=== Your assignment ===
Check each line of the listing for the word "Given" and give only the number of lines that have it.

=== Data section ===
....
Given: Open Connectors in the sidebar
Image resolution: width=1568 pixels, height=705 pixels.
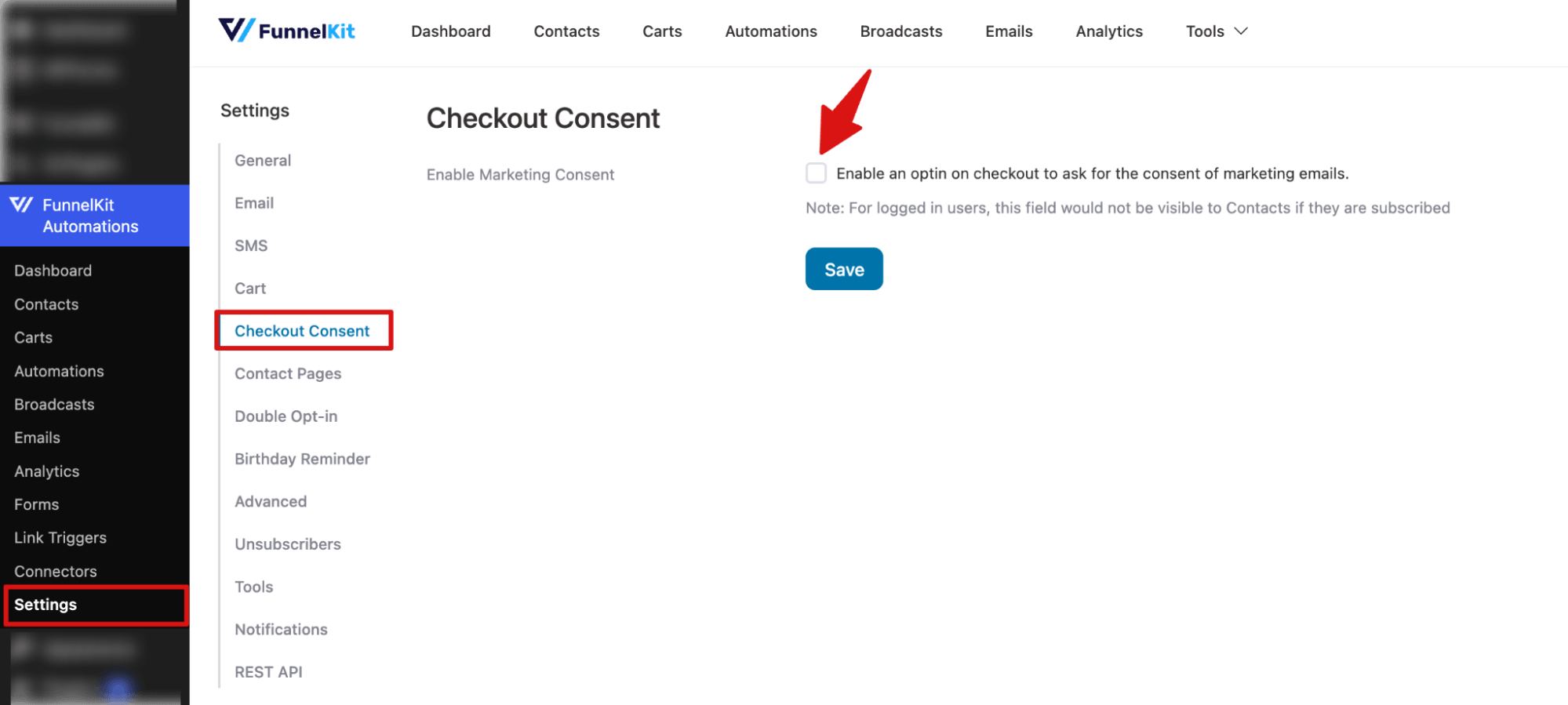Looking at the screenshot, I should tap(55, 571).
....
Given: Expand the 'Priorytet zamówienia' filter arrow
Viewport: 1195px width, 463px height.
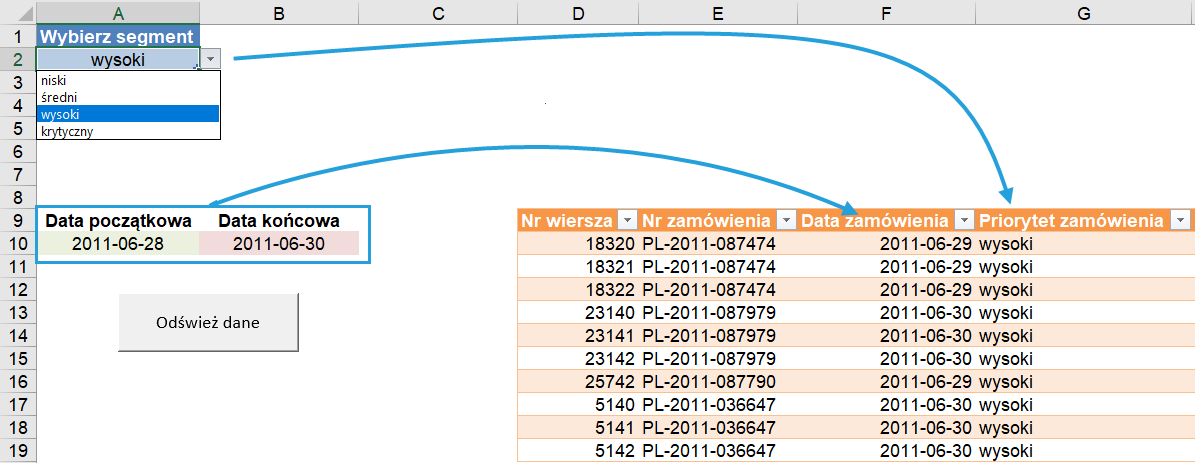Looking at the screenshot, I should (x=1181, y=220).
....
=== The completed task ===
2